(Beginning of INFORMATION)
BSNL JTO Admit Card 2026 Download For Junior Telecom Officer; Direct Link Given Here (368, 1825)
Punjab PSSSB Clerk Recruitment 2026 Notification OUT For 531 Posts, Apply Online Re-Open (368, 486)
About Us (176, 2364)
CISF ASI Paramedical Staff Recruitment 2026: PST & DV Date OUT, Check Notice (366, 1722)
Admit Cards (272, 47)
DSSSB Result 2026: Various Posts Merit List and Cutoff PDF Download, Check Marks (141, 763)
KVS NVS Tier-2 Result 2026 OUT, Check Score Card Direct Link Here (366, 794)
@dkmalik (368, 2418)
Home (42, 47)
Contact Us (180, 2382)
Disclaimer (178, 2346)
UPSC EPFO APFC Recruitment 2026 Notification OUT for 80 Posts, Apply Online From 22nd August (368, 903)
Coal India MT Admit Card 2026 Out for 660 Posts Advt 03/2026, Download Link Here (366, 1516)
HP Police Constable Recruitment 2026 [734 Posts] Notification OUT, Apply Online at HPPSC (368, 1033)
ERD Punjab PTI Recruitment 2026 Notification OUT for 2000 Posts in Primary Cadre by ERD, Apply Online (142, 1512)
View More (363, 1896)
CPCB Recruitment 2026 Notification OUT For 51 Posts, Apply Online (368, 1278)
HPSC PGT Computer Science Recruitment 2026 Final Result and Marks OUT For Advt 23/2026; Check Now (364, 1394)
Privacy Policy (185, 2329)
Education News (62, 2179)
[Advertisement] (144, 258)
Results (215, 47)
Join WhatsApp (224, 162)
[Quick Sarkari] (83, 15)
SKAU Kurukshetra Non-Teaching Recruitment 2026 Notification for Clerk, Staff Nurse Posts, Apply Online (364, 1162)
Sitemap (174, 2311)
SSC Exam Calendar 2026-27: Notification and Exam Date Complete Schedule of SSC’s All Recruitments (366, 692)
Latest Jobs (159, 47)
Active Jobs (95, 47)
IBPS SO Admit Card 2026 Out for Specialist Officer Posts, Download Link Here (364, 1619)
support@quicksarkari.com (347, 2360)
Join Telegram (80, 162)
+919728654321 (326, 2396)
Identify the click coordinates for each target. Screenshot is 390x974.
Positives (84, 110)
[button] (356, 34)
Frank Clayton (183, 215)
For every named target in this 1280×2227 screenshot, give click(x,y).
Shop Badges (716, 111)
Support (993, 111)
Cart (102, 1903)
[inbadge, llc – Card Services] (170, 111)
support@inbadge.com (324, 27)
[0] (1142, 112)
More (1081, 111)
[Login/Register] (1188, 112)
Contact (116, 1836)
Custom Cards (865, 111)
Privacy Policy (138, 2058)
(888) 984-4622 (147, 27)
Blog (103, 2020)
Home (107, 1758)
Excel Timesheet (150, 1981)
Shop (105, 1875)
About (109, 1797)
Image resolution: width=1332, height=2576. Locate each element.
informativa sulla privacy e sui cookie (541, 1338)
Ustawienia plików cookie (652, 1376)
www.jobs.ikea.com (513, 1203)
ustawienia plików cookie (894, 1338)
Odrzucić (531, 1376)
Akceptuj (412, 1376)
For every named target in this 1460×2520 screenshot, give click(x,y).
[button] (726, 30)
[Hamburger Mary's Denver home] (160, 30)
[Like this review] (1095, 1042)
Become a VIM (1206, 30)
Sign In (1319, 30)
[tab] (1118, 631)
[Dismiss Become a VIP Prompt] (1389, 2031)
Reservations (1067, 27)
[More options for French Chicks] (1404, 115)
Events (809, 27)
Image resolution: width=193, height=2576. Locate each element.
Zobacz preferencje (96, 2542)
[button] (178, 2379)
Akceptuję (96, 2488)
(End of INFORMATION)
Both end lines included, restate word for word the lines above from the line with "Ustawienia plików cookie (652, 1376)" to the line with "[Like this review] (1095, 1042)", and nothing else.

Ustawienia plików cookie (652, 1376)
www.jobs.ikea.com (513, 1203)
ustawienia plików cookie (894, 1338)
Odrzucić (531, 1376)
Akceptuj (412, 1376)
For every named target in this 1460×2520 screenshot, give click(x,y).
[button] (726, 30)
[Hamburger Mary's Denver home] (160, 30)
[Like this review] (1095, 1042)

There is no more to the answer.